··· Trecho ···

Conflito de Atribuições – Cível

 

Protocolado nº 102.700/2010

(Ref. Ação Civil Pública nº 1026/2005 – 3ª Vara de Itanhaém)

Suscitante: 4º Promotor de Justiça de Itanhaém (Meio Ambiente)

Suscitado: 1º Promotor de Justiça de Itanhaém (Habitação e Urbanismo)

 

 

Ementa:

1)     Conflito negativo de atribuições. 4º Promotor de Justiça de Itanhaém (Meio Ambiente - suscitante) e 1º Promotor de Justiça de Itanhaém (Habitação e Urbanismo - suscitado).

2)     Ação civil pública. Pedido de condenação de concessionária de energia a obrigação de não fazer, com a finalidade de evitar maiores prejuízos urbanísticos e ambientais, sem prévia aprovação da Municipalidade.

3)     Aplicação do critério da prevenção (art. 114, § 3º, da Lei Complementar Estadual nº 734/93).

4)     Conflito conhecido e dirimido, com determinação de prosseguimento do 4º Promotor de Justiça de Itanhaém (suscitante).

Vistos.

 

1)   Relatório.

Trata-se de conflito negativo de atribuições, figurando como suscitante o DD. 4º Promotor de Justiça de Itanhaém (Meio Ambiente) e como suscitado o DD. 1º Promotor de Justiça de Itanhaém (Habitação e Urbanismo), nos autos da Ação Civil Pública nº 1026/2005 – 3ª Vara de Itanhaém, na qual foi deduzida pretensão de condenação de concessionária de energia a obrigação de não fazer, com a finalidade de evitar maiores prejuízos urbanísticos e ambientais, sem prévia aprovação da Municipalidade.

··· Registros fornecidos ···

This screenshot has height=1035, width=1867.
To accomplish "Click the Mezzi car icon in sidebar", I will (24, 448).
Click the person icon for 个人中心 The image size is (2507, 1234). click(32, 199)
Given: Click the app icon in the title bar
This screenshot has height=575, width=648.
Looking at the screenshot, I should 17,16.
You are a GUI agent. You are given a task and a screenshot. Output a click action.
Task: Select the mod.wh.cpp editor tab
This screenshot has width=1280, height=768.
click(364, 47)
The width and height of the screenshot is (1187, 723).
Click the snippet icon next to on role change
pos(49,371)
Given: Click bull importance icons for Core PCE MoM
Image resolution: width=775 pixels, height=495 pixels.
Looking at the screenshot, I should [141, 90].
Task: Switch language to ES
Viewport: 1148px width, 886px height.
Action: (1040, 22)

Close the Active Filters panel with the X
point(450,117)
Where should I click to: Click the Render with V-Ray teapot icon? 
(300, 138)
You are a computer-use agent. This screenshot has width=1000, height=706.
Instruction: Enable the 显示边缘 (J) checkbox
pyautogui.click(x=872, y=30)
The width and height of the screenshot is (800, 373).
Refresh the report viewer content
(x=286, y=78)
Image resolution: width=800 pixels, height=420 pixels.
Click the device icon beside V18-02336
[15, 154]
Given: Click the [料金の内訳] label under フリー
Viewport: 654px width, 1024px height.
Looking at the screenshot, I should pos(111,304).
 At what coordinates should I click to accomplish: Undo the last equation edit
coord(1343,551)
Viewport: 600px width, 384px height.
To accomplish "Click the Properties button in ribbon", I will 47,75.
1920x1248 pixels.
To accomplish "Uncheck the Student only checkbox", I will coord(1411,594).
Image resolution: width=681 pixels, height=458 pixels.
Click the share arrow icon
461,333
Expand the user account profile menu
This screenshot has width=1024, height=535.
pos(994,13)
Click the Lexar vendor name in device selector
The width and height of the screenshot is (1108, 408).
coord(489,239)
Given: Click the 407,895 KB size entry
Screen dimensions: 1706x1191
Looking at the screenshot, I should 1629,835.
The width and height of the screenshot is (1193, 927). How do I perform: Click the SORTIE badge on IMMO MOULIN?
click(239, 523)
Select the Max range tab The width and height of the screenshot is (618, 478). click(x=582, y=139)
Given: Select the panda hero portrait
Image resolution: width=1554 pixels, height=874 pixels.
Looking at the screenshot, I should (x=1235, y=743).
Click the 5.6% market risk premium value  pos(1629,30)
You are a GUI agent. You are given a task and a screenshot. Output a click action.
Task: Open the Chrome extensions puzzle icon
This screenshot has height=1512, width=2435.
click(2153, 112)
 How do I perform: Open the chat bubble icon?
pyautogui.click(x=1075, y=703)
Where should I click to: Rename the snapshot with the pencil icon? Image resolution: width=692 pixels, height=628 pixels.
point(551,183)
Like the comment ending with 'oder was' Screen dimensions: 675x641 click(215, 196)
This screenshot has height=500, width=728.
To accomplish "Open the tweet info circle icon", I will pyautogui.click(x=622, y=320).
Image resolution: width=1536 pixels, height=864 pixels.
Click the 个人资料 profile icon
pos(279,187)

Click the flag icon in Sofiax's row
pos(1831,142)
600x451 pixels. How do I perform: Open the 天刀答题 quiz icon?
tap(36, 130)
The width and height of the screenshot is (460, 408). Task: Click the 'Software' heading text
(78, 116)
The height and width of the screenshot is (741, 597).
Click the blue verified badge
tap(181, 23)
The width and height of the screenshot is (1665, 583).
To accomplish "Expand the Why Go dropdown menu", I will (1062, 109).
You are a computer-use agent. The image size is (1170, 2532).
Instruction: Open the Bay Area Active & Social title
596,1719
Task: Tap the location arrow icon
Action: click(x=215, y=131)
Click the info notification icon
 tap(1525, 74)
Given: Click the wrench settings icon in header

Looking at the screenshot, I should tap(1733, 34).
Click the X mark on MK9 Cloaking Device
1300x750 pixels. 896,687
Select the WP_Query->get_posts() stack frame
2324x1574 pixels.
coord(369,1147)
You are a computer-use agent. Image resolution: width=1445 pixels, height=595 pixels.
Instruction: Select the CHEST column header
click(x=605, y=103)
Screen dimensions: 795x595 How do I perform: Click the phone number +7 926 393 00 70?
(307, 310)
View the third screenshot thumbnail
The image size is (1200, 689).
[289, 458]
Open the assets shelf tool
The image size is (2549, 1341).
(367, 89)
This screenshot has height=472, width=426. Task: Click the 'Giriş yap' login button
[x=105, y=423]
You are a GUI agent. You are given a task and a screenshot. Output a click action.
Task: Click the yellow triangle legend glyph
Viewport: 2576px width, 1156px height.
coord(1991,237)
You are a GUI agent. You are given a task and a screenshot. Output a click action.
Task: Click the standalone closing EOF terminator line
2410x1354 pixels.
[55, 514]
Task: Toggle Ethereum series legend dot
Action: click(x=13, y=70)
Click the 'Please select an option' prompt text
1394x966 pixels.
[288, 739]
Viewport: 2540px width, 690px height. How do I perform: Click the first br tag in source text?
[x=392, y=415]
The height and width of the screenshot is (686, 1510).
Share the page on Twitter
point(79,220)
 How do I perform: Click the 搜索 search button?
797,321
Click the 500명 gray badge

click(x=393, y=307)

···

> [Tarefas]
a - Reproduza do trecho tudo o que vai de "3)     Aplicação do" até "de Itanhaém (suscitante).".
b - No trecho, qual dispositivo legal fundamenta a aplicação do critério da prevenção?

> [Respostas das tarefas]
a -
3)     Aplicação do critério da prevenção (art. 114, § 3º, da Lei Complementar Estadual nº 734/93).

4)     Conflito conhecido e dirimido, com determinação de prosseguimento do 4º Promotor de Justiça de Itanhaém (suscitante).

b - O art. 114, § 3º, da Lei Complementar Estadual nº 734/93.